## O QUE FAZER
Copie sem alterações o trecho do texto sobre o consumo no Natal que começa com as palavras "A campanha se" e termina com "grande o suficiente.".

## TEXTO
<<<<
A campanha se baseou em dados de uma pesquisa feita pela consultoria inglesa ComRes a pedido da instituição. O estudo conclui que 72% dos pais ingleses compraram sem ter como pagar ao menos um dos presentes que estava na lista de seus filhos. O mesmo percentual de pais disse se preocupar em como pagará as contas no mês de janeiro. Já 46% afirmaram ter feito um empréstimo ou estar em dificuldade financeira só para dar à família um “bom Natal”. Cerca de 36% contaram que se sentiram pressionados a comprar um presente que acreditavam ser inadequado para idade de seus filhos e, desse total, 59% confirmaram tê-lo comprado mesmo assim. Outro dado indicativo de excesso foi que 84% dos pais compraram, de última hora, presentes extras para seus filhos porque acharam que a pilha embaixo da árvore não estava grande o suficiente.
Para Alex Criado, coordenador-executivo do movimento Aliança para Infância no Brasil, campanhas como a da Mothers’ Union são importantes porque funcionam como um primeiro passo para repensar a sociedade. “A prática do consumo lida com a criança de forma muito cruel porque ela não tem senso crítico. A criança apresenta suas demandas e os pais querem agradar. Aí, quando não agradam, são os carrascos. Isso gera um conflito.”
Ana Maria Wilheim, diretora-executiva do Instituto Akatu (organização não-governamental que trabalha pelo consumo consciente), diz ver o problema hoje como uma “doença”. “No Natal, a gente projeta nossos desejos, sonhos. Mas estão pegando tudo isso e jogando num produto. A gente não está mais valorizando a relação entra as pessoas.”
>>>>
Registros do conjunto de dados
<<<<
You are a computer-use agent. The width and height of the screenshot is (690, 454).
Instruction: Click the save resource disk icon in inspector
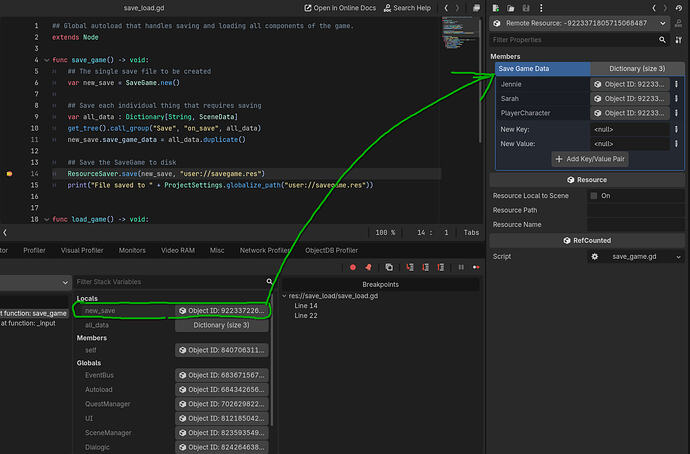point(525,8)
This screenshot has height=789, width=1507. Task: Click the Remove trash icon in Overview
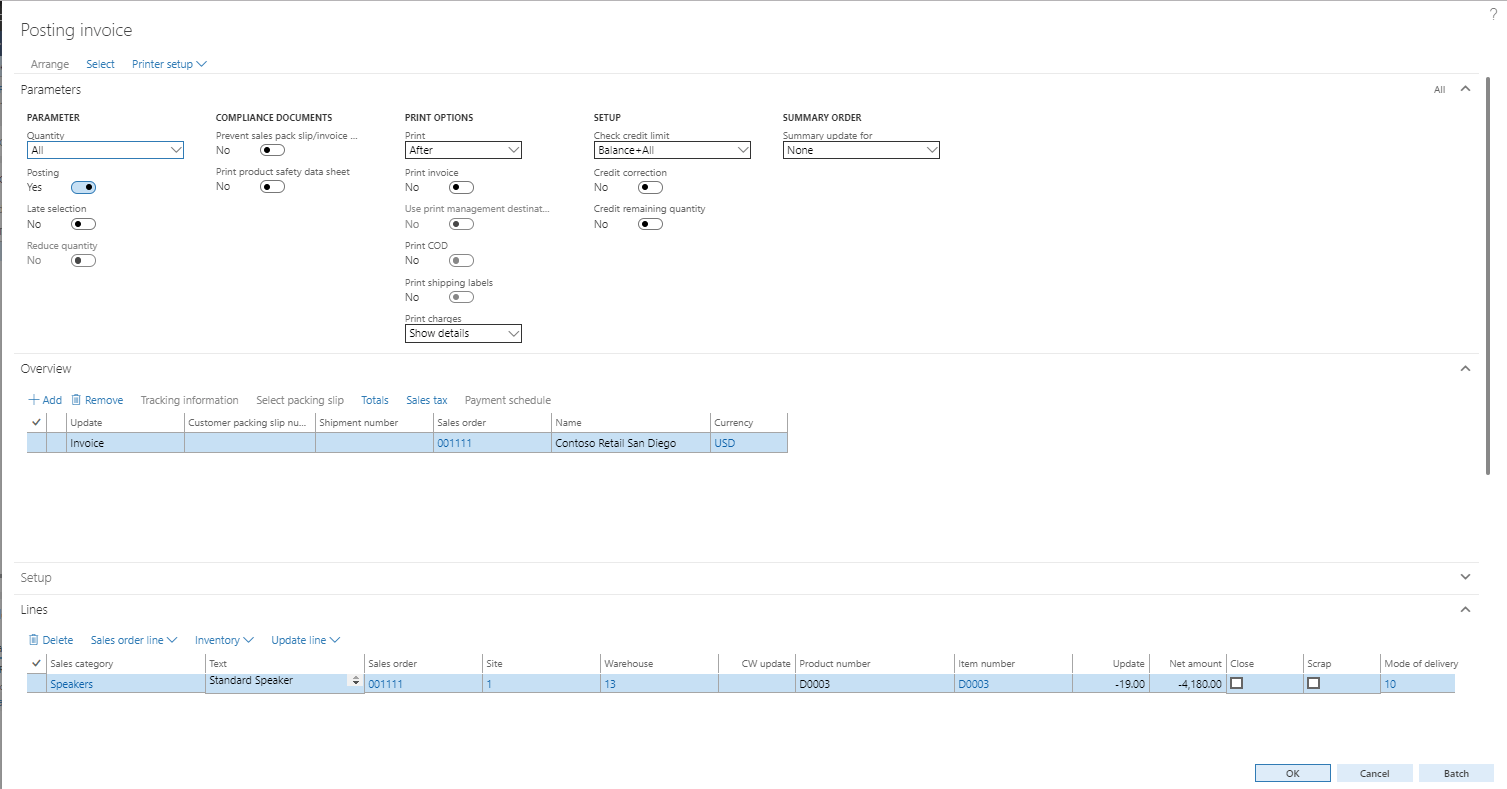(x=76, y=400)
>>>>
## SUA RESPOSTA
A campanha se baseou em dados de uma pesquisa feita pela consultoria inglesa ComRes a pedido da instituição. O estudo conclui que 72% dos pais ingleses compraram sem ter como pagar ao menos um dos presentes que estava na lista de seus filhos. O mesmo percentual de pais disse se preocupar em como pagará as contas no mês de janeiro. Já 46% afirmaram ter feito um empréstimo ou estar em dificuldade financeira só para dar à família um “bom Natal”. Cerca de 36% contaram que se sentiram pressionados a comprar um presente que acreditavam ser inadequado para idade de seus filhos e, desse total, 59% confirmaram tê-lo comprado mesmo assim. Outro dado indicativo de excesso foi que 84% dos pais compraram, de última hora, presentes extras para seus filhos porque acharam que a pilha embaixo da árvore não estava grande o suficiente.